**Required work:** No pictures go in the copy; everything else in the records below must be output exactly.

-- Given information follows --

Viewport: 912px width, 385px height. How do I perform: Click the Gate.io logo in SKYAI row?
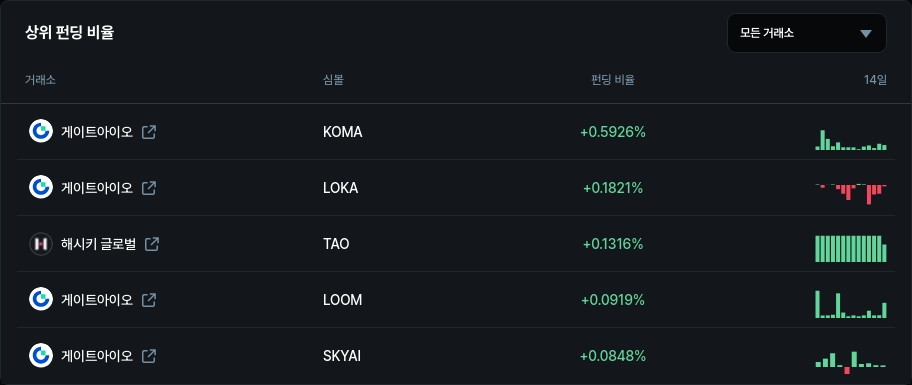[x=41, y=355]
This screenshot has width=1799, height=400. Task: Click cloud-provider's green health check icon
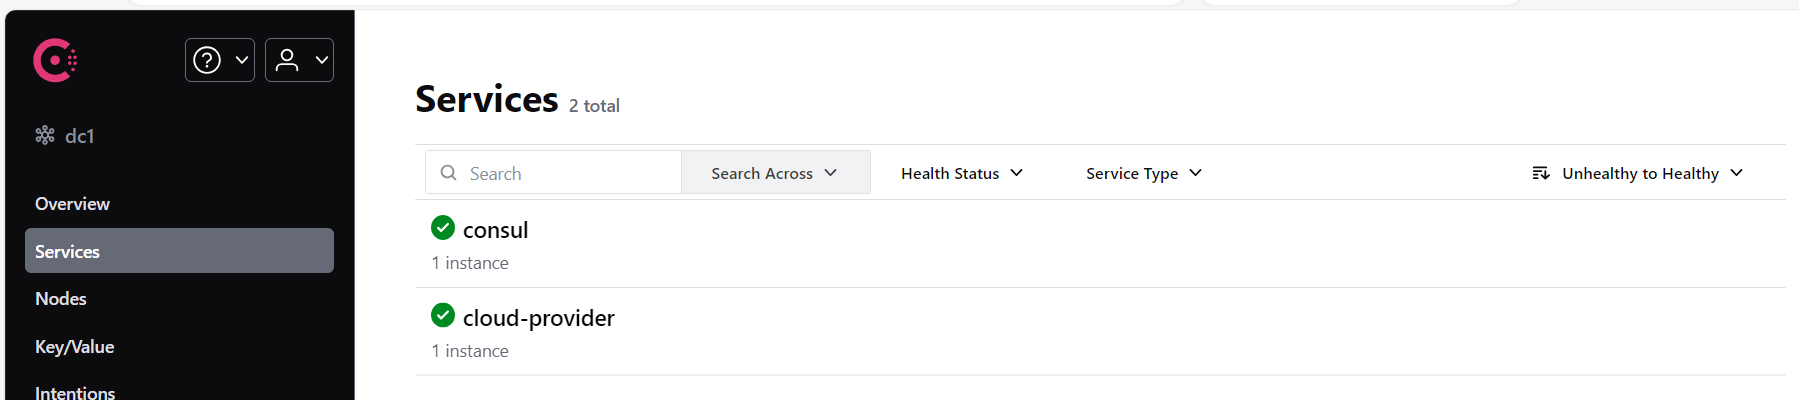[443, 316]
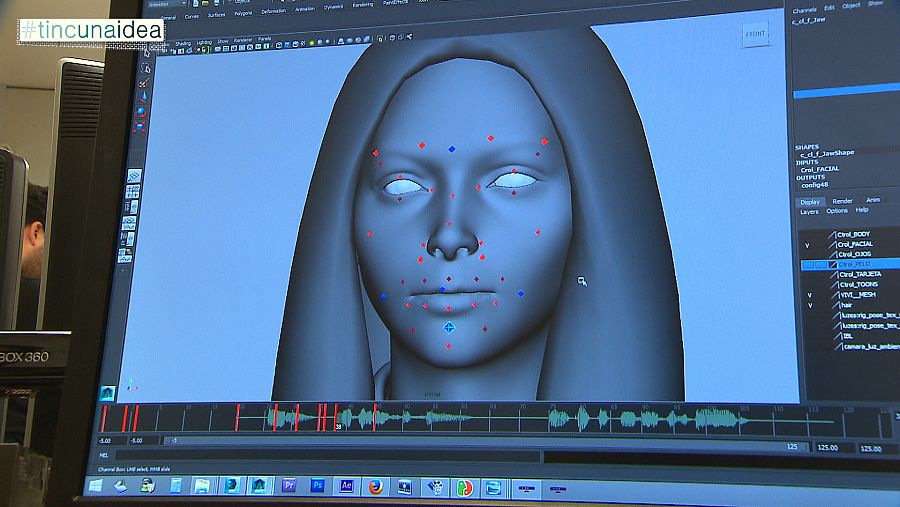Screen dimensions: 900x507
Task: Toggle visibility of VIVI__MESH layer
Action: tap(808, 295)
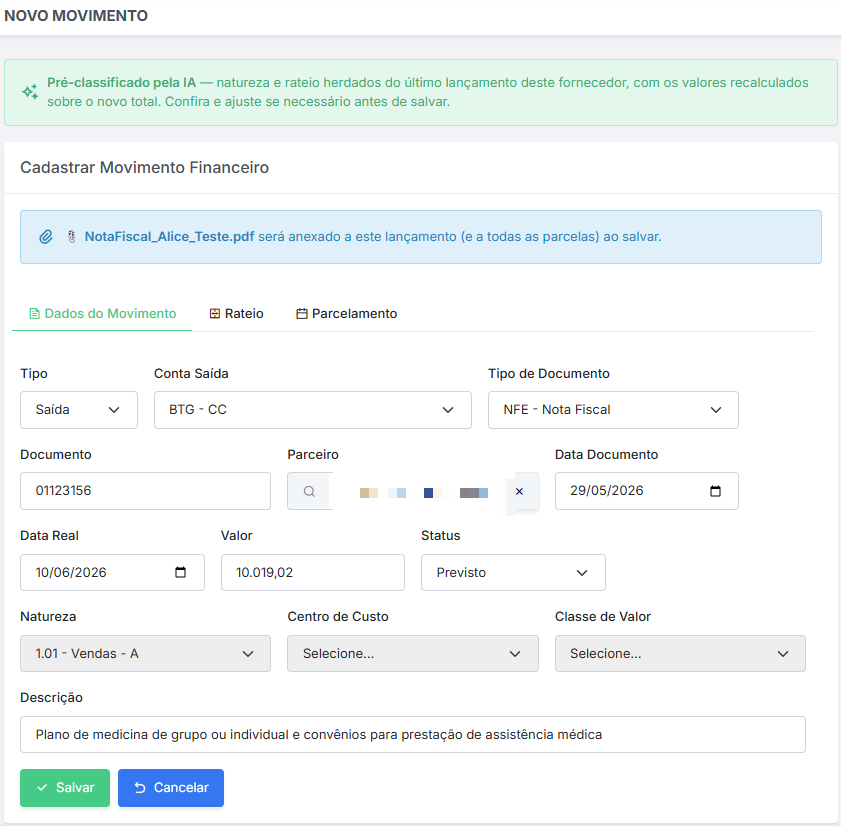Viewport: 841px width, 826px height.
Task: Open the Data Real calendar picker icon
Action: (x=181, y=572)
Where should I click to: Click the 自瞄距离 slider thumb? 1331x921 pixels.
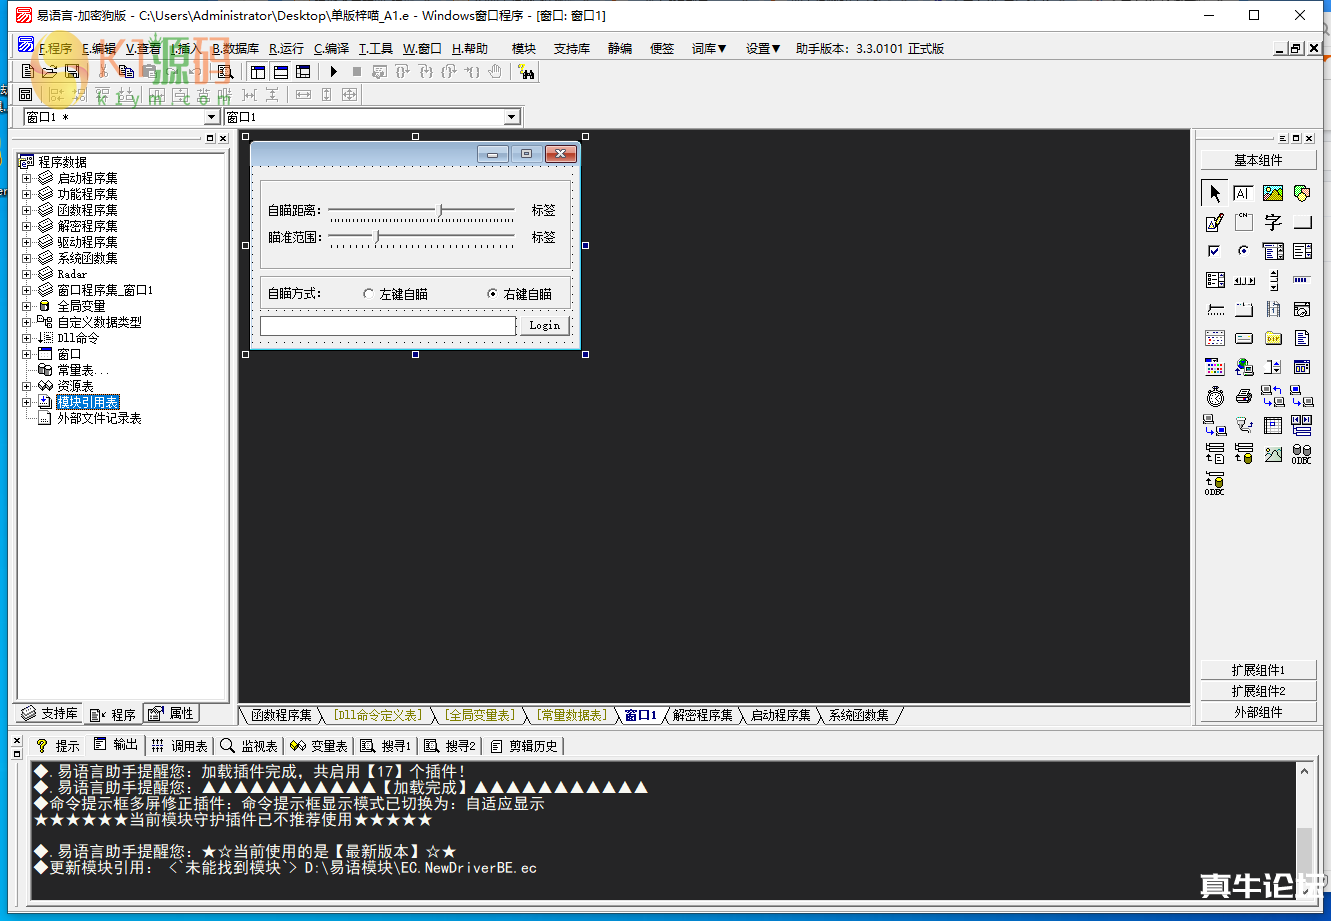pos(440,209)
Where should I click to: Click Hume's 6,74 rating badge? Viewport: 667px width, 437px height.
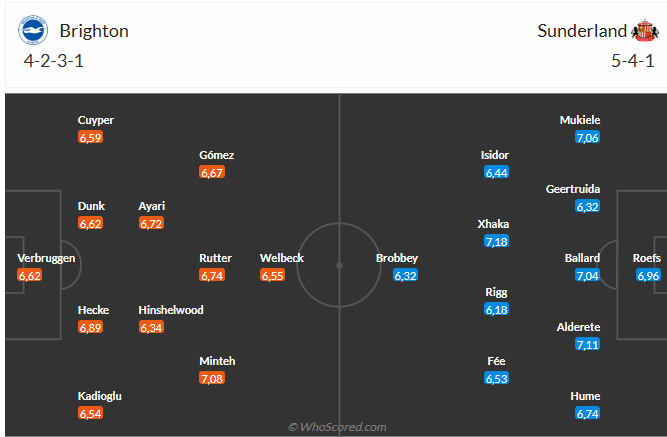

-- Given information concluded --

**Response box:**
Viewport: 912px width, 385px height. How do I perform: Click the Gate.io logo in SKYAI row?
[x=41, y=355]
This screenshot has width=1799, height=400. Task: Click cloud-provider's green health check icon
[443, 316]
Screen dimensions: 900x507
Task: Toggle visibility of VIVI__MESH layer
Action: tap(808, 295)
Viewport: 841px width, 826px height.
Task: Open the Data Real calendar picker icon
Action: (x=181, y=572)
Where should I click to: Click the 自瞄距离 slider thumb? 1331x921 pixels.
pos(440,209)
Where should I click to: Click Hume's 6,74 rating badge? Viewport: 667px width, 437px height.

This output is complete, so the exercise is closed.